His 1.536 PPP ranks him in the 99th percentile, another aspect in which he should flourish with the Lakers. McGee is the first vertical lob threat the Lakers have had in a center since possibly Andrew Bynum, and certainly one out of the pick and roll.
Defensively, McGee measures out as an average defender nearly across the board with the one exceptions coming in post-ups where he ranks in the 81st percentile and in defending the big in pick-and-rolls where he ranks in the 94th percentile.
Often the butt of jokes around the league and seen as a backup center, McGee has value in the Lakers’ offense. In fact, I’d be comfortable with having him start before transitioning to small ball.
The most trivial signing of the summer for most fans, there is some logic and good to landing Stephenson.
For one, as much as one can mock him for it, Stephenson is an agitator that takes players out of their comfort zone. For as wild as he may be on some nights, he brings a constant energy to every game which will prove to be valuable during the regular season off the bench.

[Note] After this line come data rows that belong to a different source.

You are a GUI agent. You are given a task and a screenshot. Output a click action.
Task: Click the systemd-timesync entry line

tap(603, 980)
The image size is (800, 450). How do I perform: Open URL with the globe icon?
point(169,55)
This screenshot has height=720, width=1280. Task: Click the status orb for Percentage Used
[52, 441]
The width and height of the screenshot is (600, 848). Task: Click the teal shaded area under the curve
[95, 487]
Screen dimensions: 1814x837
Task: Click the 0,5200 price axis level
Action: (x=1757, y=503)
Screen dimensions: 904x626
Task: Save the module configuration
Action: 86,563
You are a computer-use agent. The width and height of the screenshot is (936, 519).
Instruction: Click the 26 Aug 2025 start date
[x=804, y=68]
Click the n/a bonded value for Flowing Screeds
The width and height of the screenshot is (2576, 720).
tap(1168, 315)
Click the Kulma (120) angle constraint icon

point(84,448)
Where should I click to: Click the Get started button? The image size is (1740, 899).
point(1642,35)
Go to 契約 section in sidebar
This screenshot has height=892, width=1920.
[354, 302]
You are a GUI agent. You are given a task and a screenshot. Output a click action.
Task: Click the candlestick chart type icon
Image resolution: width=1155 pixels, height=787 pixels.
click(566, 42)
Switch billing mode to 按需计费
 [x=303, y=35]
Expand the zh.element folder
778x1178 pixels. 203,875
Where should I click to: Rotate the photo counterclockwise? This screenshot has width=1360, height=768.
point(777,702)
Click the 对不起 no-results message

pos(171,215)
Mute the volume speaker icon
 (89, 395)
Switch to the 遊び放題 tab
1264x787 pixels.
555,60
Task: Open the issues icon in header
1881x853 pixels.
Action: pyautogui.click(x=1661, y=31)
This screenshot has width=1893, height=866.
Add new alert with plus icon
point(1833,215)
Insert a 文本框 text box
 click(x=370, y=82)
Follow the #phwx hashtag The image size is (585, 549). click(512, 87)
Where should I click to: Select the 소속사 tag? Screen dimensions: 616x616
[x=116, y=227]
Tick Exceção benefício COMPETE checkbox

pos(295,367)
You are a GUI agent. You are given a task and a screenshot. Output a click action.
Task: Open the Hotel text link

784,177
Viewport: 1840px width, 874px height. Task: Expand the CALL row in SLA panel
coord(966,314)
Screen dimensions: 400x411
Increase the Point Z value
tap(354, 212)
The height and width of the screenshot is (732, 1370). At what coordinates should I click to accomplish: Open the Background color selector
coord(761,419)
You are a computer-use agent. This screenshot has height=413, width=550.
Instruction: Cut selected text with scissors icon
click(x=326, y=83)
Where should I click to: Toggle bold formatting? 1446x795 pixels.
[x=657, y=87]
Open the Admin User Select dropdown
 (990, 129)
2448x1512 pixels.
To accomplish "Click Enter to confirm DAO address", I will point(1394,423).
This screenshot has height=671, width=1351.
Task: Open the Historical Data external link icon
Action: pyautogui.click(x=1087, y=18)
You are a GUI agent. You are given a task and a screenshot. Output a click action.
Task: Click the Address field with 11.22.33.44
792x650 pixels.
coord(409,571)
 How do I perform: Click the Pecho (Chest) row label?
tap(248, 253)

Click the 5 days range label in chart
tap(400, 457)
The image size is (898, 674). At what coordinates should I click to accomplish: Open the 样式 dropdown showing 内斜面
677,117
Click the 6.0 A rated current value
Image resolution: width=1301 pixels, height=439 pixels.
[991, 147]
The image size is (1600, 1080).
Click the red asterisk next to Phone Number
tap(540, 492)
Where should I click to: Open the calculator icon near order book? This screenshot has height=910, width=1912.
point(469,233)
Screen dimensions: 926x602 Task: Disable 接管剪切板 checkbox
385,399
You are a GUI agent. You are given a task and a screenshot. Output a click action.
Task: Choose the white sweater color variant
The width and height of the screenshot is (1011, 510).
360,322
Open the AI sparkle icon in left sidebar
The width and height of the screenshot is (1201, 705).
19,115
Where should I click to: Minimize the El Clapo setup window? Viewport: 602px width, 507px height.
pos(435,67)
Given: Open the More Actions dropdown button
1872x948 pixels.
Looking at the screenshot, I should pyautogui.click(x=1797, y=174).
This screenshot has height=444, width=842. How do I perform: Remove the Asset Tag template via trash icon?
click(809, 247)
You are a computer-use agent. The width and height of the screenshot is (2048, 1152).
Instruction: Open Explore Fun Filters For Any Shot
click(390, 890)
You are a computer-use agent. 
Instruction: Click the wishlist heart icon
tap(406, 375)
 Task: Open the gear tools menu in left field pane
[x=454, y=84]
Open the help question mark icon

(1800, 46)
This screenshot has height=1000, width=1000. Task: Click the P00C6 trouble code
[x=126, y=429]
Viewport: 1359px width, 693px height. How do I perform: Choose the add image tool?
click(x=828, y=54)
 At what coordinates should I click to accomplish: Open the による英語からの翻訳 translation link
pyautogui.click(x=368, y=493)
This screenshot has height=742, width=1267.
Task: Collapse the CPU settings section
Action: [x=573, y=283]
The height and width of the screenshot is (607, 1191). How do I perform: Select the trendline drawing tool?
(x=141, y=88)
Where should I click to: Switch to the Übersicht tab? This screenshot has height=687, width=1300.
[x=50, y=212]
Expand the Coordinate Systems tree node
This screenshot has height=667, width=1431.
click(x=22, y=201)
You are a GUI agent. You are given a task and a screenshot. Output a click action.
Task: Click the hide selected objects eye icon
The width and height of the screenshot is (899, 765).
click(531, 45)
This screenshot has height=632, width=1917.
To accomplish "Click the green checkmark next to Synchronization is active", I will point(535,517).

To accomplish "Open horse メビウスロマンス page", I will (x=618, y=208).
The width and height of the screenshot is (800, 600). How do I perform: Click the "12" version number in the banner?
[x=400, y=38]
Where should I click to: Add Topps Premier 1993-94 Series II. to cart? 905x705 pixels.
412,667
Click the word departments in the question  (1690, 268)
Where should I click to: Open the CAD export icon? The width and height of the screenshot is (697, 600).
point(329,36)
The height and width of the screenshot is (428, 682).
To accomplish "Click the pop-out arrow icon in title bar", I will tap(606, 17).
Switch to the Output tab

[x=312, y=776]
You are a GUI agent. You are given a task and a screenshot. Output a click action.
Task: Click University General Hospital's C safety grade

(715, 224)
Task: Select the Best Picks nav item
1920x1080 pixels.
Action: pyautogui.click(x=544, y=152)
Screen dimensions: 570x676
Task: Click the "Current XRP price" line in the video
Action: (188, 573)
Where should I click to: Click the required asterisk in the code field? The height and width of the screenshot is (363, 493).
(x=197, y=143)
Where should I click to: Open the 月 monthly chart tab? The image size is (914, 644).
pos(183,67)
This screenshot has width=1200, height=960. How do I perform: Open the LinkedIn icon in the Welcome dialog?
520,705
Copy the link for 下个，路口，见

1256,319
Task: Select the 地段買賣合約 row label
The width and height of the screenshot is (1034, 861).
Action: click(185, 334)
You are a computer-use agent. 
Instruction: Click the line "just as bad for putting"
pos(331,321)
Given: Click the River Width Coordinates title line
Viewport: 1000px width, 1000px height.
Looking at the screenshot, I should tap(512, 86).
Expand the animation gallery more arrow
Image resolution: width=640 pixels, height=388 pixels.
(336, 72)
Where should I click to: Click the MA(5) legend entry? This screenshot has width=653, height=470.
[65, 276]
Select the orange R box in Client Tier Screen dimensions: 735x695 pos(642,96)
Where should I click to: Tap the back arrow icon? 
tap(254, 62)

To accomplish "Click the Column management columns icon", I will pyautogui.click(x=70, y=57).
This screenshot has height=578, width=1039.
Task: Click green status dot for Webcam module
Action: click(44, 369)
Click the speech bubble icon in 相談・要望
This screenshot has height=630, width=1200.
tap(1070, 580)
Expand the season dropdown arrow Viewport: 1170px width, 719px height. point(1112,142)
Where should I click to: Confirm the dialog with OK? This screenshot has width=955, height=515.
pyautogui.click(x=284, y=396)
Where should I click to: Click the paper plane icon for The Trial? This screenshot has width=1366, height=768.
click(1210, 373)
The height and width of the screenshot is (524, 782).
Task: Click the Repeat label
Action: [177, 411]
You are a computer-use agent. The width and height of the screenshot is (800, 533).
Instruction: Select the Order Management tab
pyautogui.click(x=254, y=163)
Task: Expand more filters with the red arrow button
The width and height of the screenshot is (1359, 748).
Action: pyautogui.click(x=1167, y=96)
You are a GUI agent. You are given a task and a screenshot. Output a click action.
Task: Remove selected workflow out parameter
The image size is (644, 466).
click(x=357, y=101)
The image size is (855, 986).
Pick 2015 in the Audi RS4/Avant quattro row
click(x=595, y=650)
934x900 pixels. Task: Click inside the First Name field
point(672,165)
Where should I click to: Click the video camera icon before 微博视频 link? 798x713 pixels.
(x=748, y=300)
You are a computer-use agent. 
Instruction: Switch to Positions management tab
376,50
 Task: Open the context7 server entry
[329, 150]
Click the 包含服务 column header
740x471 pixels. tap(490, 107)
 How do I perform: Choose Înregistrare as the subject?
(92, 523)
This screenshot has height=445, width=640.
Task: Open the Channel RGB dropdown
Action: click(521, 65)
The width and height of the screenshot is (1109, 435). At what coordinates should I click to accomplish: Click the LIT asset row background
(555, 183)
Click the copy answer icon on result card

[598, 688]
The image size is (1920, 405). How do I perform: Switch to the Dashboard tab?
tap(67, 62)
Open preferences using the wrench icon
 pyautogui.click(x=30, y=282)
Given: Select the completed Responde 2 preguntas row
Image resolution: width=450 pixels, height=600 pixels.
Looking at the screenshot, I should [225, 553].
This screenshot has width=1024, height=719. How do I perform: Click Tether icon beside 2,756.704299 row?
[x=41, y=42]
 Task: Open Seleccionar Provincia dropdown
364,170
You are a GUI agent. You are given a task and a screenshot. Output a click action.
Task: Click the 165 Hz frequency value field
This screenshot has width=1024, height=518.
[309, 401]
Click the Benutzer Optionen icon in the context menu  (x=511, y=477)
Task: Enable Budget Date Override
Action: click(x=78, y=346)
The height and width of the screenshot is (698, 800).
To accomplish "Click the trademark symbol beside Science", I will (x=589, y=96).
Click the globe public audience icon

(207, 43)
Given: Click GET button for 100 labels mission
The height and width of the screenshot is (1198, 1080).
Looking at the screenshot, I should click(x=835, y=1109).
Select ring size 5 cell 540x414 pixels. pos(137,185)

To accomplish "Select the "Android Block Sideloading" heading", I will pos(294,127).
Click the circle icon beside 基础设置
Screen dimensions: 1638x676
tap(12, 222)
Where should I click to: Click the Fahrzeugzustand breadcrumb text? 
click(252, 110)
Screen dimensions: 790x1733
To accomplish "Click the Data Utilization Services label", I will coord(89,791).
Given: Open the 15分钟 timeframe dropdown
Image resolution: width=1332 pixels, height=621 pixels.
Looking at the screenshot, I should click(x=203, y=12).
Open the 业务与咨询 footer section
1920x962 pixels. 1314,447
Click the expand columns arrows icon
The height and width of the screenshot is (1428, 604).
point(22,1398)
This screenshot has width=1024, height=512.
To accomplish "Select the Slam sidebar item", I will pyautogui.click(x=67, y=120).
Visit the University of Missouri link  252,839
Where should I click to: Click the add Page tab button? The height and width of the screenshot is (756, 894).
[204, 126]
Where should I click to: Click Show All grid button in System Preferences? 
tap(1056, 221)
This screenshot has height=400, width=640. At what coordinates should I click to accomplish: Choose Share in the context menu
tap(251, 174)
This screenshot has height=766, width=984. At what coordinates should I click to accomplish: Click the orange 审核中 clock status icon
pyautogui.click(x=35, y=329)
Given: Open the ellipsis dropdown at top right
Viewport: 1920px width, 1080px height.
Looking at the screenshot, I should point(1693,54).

Statistically, Stephenson measured out in the 37th percentile as a pick-and-roll ball handler, but was in the 51st percentile in spot up opportunities and, as previously mentioned, an 84th percentile cutter, albeit in just 14 possessions. He’s a solid rebounding guard, ranking in the 58th percentile in offensive rebound putbacks.
In pick-and-roll situations, Stephenson yielded 1.086 PPP in passes to the roll man and 1.444 PPP in passes to cutters. He’s average in pull-up jumpers out of the pick-and-roll, finishing with a 40 percent field goal percentage in those situations.
Stephenson is an above average passer in pick-and-roll situations, as mentioned above. He’s also serviceable in spot-up situations, yielding 1.061 PPP on no-dribble spot-up shots and an impressive 1.132 PPP when attacking the basket out of spot-ups.
As a spot-up shooter with his team running a pick-and-roll, Stephenson yielded 1.176 PPP and shot 46.3 percent from the field.
The concerns with Stephenson, though, are less in terms of his play and more in terms of mentally. Bizarrely, he’s never really played well outside of Indiana. He’s also an emotional player that works both for him and against him and off-court issues from his younger days have followed him throughout his career. In the end, though, he represents an experienced player that has had many playoff wars and brings experience in that regard. There is value to that. Whether it’s over $4 million of value is uncertain, but don’t be surprised if he’s a solid contributor this season.